Pode ter certeza. Quando Fioravante Almeida afirma que a passagem da peça “Muro de Arrimo” por Belo Horizonte, neste final de semana, será mais do que especial, não se trata de palavras de efeito proferidas apenas para fazer bonito frente ao público mineiro. Tanto o ator – que está “sozinho” em cena (o uso das aspas será explicado depois) – quanto o diretor, Alexandre Borges, aguardavam com ansiedade a oportunidade de se apresentar aqui.

É que o texto original de 1974, de Carlos Queiroz Telles, foi atualizado (pelo próprio Borges) – em vez do jogo Brasil X Holanda, ocorrido na Copa da Alemanha daquele ano, a ação se desloca para 2014, mais precisamente para o fatídico jogo Brasil X Alemanha, que teve como palco o Estádio do Mineirão, na capital mineira.
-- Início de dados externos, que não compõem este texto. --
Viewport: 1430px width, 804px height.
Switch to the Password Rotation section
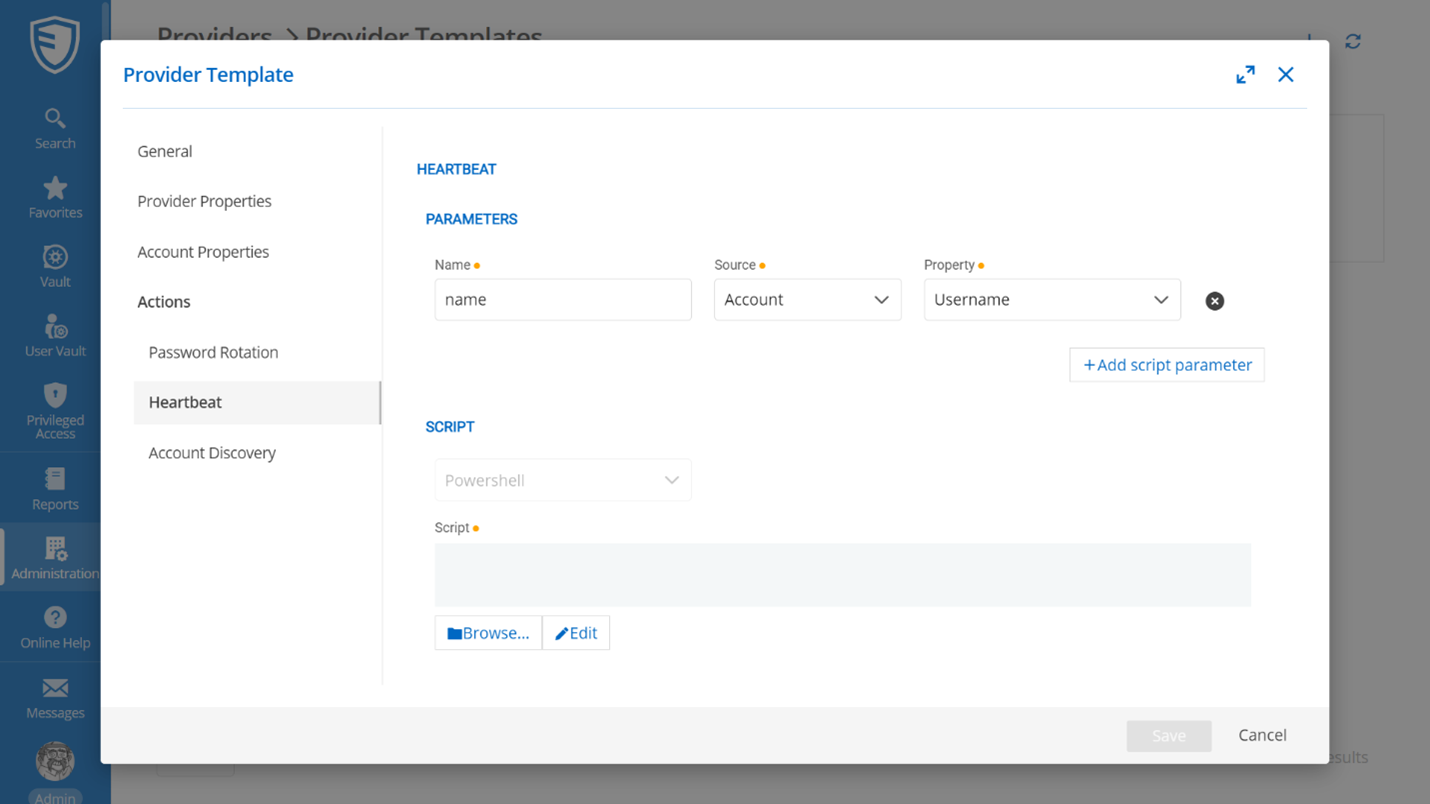pyautogui.click(x=213, y=352)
Daí, portanto, o papel de destaque que a cidade assume para a produção.


Otto e Cléber Machado

Tendo sido inspiração para montagens aclamadas pela crítica (e premiadas com distinções como o Molière), o texto localiza a ação no alto de um arranha-céu, no centro de São Paulo. É lá que o pedreiro Lucas acompanha a semifinal pelo rádio de pilha. A ansiedade também está relacionada ao fato de ter apostado metade de seu salário na vitória da seleção canarinho.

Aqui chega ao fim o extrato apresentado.